The current validation story spans:

• raftstore/migrate/*_test.go
  • migration orchestration and timeout behavior
• raftstore/admin/service_test.go
  • admin execution surfaces for snapshot export/install
• raftstore/store/peer_lifecycle_test.go
  • install and publish semantics on the target side
• raftstore/integration/migration_flow_test.go
  • standalone → seed → cluster happy path
• raftstore/integration/restart_recovery_test.go
  • restart, dehost, and follow-up membership behavior
• raftstore/integration/snapshot_interruption_test.go
  • install interrupted before publish
• raftstore/integration/coordinator_degraded_test.go
  • control-plane degradation after startup

That is the right level of seriousness for the feature. Migration is one of the easiest places for a system to look good in a demo and fail under recovery.

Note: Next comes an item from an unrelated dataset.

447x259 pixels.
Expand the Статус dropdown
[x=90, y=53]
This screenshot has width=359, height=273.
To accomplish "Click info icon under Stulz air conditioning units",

Current Scope and Non-goals

The first version is intentionally narrow.

In scope now

• offline standalone → seed promotion
• one full-range seed region
• explicit plan/init/status/expand/remove-peer/transfer-leader
• SST region snapshot export/install
• recovery-aware mode gating

Not in scope yet

• online cutover
• dual-write
• automatic split/rebalance during promotion
• automatic cluster-wide orchestration
• SST-based snapshot/install as the default path

Keeping the scope narrow is part of what makes the feature credible.

What Comes Next

The next round of work should not reinvent the protocol. It should productize and sharpen it.

Near-term productization

1. richer cluster-aware migration status once the seed has booted
2. structured machine-readable reports that can be consumed by demos and automation
3. stronger stage-by-stage operator output in scripts/ops/migrate-cluster.sh
4. clearer recovery guidance for preparing, interrupted install, and partial rollout

Next engineering upgrade

The most important technical upgrade after that is:

• SST-based snapshot/install for promotion and peer rollout

But that should be treated as an upgrade to the existing migration contract, not a replacement for the contract itself.

Long-term direction

Once standalone → full-range seed → replicated region is solid and easy to operate, later work can move on to:

• more automated orchestration
• region split after promotion
• richer rebalance flows
• larger-scale rollout behavior

The Feature in One Sentence

NoKV starts with a standalone workdir, promotes that workdir into a distributed seed, and expands it into a replicated cluster without replacing the storage core underneath.